From the left (broadly speaking) Obama is being criticized for spineless vacillation in walking back from his first statement on the mosque. From the right (broadly speaking) he is attacked for being out of touch with the American public. First he affirmed the centrality of religious freedom and the Constitution's protection of it -- which was widely assumed to mean he wanted the mosque to be built. Next day, he said he would offer no opinion on the wisdom, as opposed to the legality, of building the mosque. The muddled message exposed him to attack from both sides. Those who extravagantly praised his first statement, going beyond what he said and reading it into it what they wanted to see, were left looking stupid.
It was incompetent politics, all right, yet the position Obama stated -- including the walk-back, not despite it -- strikes me as both principled and reasonable. The Constitution protects the core value of religious freedom, and the mosque builders are perfectly within their rights to go ahead. Whether it is wise to go ahead in the face of so much public unease is a separate issue.

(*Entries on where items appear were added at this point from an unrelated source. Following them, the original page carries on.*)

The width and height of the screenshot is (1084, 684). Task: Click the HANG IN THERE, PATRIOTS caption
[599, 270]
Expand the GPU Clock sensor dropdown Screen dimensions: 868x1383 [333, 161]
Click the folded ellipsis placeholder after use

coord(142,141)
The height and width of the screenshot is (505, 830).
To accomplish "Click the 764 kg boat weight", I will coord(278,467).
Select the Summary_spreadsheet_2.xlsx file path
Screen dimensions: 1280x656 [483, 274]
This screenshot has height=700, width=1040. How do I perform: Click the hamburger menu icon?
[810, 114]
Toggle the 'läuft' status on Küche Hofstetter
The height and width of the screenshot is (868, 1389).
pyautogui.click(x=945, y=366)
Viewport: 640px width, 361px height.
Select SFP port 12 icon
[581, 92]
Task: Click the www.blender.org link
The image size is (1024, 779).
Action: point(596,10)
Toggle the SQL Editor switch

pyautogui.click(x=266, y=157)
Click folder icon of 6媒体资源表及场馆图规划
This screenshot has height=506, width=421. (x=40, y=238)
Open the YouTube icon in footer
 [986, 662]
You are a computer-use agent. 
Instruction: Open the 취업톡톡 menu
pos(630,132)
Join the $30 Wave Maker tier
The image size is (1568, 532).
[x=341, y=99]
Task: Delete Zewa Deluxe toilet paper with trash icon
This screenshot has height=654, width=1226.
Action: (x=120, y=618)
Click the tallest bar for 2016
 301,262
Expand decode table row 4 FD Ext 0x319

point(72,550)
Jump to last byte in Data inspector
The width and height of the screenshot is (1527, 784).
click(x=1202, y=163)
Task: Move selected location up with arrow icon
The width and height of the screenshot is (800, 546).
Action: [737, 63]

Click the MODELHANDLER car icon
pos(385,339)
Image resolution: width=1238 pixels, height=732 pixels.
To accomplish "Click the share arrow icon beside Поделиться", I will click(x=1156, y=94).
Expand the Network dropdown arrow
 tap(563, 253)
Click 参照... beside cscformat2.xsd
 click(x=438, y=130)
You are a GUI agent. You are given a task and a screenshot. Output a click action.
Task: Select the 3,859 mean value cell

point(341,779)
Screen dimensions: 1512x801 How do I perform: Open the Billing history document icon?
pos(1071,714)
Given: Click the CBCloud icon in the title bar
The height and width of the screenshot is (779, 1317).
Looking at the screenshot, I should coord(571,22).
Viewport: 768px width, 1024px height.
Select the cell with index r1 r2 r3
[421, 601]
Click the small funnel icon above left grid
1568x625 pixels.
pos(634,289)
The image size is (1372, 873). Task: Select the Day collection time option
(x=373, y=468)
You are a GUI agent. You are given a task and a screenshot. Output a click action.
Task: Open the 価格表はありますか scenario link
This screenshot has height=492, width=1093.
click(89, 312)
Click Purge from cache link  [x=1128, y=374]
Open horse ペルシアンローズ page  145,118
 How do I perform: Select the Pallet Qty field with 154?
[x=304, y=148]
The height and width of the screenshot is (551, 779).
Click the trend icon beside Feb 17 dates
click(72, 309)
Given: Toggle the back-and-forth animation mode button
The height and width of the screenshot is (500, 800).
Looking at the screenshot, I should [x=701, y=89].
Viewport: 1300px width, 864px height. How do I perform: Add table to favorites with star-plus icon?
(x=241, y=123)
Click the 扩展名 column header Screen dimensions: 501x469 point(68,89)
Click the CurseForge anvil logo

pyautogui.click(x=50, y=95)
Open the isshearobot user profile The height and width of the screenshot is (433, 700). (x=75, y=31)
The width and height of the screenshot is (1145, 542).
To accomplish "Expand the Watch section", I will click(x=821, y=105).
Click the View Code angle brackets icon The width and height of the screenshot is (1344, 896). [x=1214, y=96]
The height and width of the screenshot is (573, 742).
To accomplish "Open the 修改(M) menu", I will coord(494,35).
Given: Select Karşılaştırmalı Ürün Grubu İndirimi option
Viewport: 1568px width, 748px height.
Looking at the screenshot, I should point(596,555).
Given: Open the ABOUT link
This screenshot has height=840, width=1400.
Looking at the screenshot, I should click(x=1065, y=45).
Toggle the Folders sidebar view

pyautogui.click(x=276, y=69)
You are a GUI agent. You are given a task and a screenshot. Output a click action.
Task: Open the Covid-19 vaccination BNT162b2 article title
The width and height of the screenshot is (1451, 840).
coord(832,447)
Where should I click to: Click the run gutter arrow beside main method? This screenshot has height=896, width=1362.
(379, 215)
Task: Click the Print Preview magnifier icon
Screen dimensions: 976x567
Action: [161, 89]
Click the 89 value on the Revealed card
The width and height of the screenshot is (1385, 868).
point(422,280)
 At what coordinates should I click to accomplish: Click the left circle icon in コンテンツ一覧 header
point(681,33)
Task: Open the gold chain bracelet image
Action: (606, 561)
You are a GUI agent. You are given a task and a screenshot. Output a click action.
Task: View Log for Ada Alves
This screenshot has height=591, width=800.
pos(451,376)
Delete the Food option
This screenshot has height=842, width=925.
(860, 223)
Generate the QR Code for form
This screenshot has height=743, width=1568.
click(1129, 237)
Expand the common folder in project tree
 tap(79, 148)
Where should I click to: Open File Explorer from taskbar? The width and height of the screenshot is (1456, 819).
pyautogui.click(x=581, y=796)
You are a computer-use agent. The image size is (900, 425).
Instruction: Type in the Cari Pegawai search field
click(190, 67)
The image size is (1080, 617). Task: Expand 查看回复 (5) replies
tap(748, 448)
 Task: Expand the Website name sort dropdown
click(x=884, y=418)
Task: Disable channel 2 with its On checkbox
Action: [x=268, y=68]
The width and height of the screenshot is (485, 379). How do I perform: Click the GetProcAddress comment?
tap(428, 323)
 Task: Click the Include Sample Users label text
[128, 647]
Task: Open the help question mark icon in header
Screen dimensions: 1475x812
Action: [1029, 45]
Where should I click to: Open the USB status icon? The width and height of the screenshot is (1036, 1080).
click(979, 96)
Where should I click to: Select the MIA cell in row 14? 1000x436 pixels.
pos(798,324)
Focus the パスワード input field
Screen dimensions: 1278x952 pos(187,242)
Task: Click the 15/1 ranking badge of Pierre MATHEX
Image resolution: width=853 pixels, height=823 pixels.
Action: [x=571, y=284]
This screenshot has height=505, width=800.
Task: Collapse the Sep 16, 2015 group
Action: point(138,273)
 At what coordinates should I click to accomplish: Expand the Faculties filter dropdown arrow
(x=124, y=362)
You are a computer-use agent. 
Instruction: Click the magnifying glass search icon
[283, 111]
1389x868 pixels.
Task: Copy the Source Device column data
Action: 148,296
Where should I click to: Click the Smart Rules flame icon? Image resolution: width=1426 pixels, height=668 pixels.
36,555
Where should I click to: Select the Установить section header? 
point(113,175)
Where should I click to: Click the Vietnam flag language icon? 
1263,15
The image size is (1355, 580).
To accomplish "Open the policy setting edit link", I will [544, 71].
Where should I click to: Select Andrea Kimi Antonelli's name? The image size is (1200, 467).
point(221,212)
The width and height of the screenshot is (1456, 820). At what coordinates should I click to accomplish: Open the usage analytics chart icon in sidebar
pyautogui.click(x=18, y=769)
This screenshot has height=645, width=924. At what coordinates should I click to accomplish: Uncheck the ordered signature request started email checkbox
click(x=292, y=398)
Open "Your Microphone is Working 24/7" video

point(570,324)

Even those who take the absolutist line -- the Constitution protects it, so it should happen, end of discussion -- are not as absolutist as they think. Many advocates of the mosque cite the First Amendment as though that is that, but also take the trouble to point out that the building is not a mosque but a cultural center containing a mosque; that it is close to Ground Zero, not at Ground Zero; that it will be a center for moderate Islam, not the fundamentalist kind; and so on. Those are all very good points, but only if you are judging the wisdom as opposed to the legality of the project. They are irrelevant if you believe the First Amendment is all you need to know and the question of wisdom is therefore a "clever little dodge". The First Amendment would protect a mega-mosque (with or without dining facilities) directly overlooking Ground Zero dedicated to teaching a radical anti-American strand of Islam. I dare say not every defender of the project would also care to defend that.